ÜBUNGSMATERIAL:

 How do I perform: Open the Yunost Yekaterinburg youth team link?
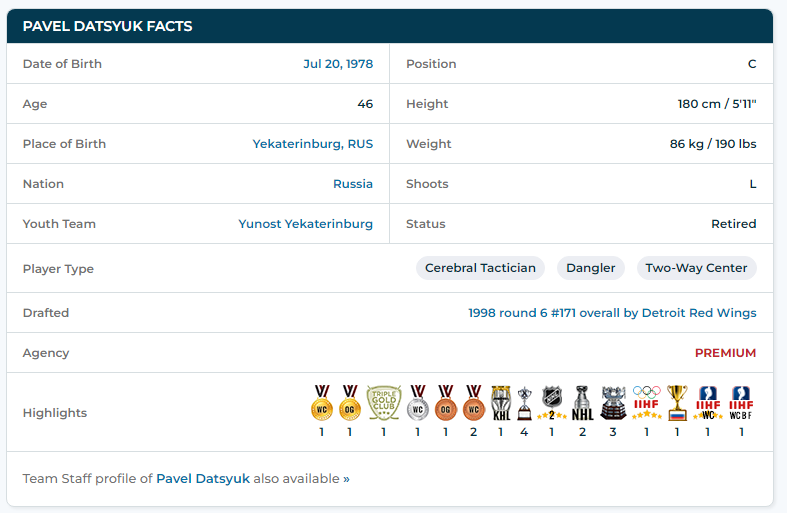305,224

* * *

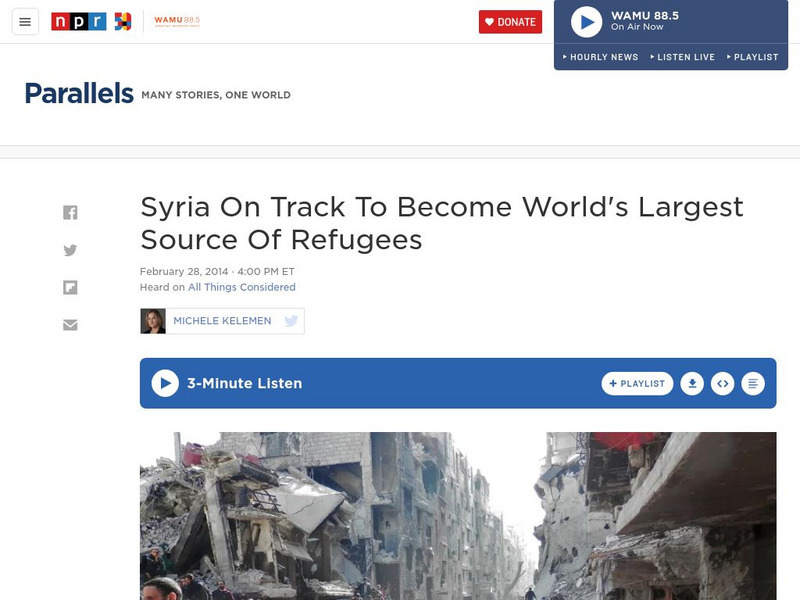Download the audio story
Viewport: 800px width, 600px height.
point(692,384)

* * *

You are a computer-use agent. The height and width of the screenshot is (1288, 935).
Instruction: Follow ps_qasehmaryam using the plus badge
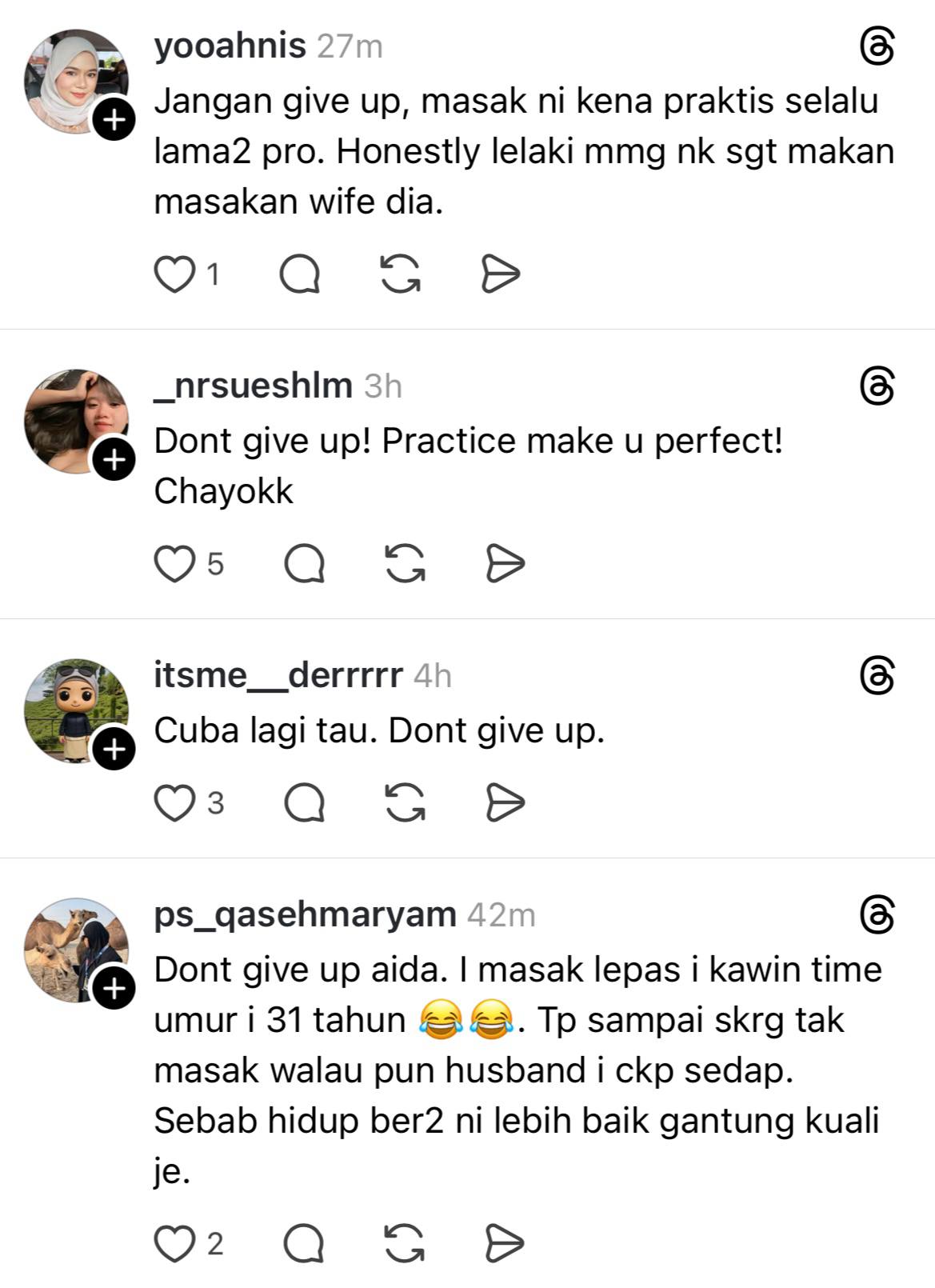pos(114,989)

AUFGABE:
Gib die Zeilen von der mit „Download the audio story“ bis zu der mit „point(692,384)“ Wort für Wort wieder aus, beide mitgezählt. Lass die Bilder dabei weg.

ERGEBNIS:
Download the audio story
Viewport: 800px width, 600px height.
point(692,384)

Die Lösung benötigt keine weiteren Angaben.